## EXERCISE DIRECTIONS
None of the pictures should appear; the lines from the line containing "You are a computer-use" through the last line of the listing must be repeated exactly.

=== Begin Enclosure ===

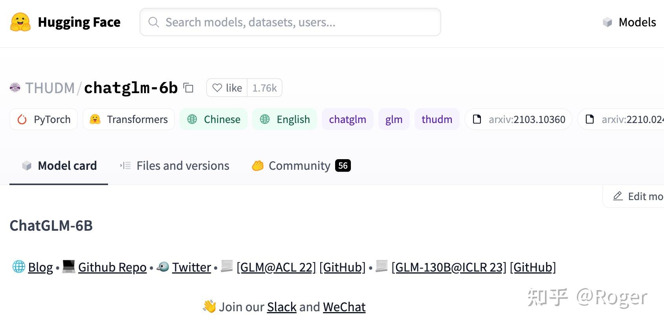The image size is (664, 327).
Task: View the 1.76k likes count
Action: coord(264,88)
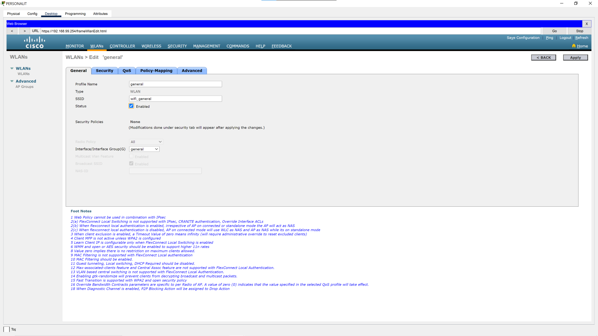Toggle the Multicast Vlan Feature checkbox
The width and height of the screenshot is (598, 336).
point(131,156)
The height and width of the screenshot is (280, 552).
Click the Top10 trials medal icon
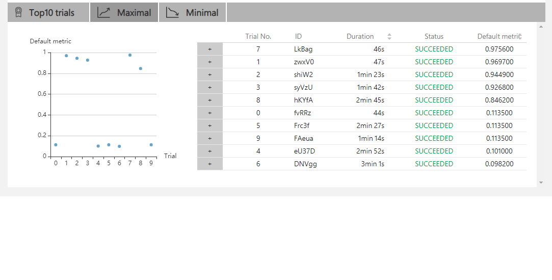click(18, 12)

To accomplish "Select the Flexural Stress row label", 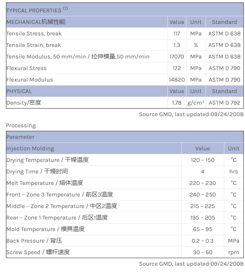I will (27, 68).
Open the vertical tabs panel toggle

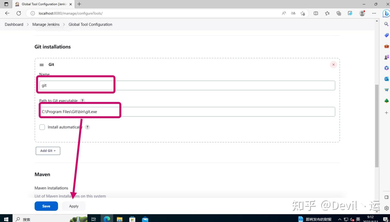coord(6,4)
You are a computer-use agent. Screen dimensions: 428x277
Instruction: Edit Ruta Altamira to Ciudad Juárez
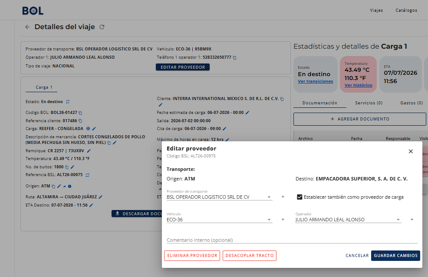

=== End Enclosure ===

## TASK SOLUTION
You are a computer-use agent. Screen dimensions: 428x277
Instruction: Edit Ruta Altamira to Ciudad Juárez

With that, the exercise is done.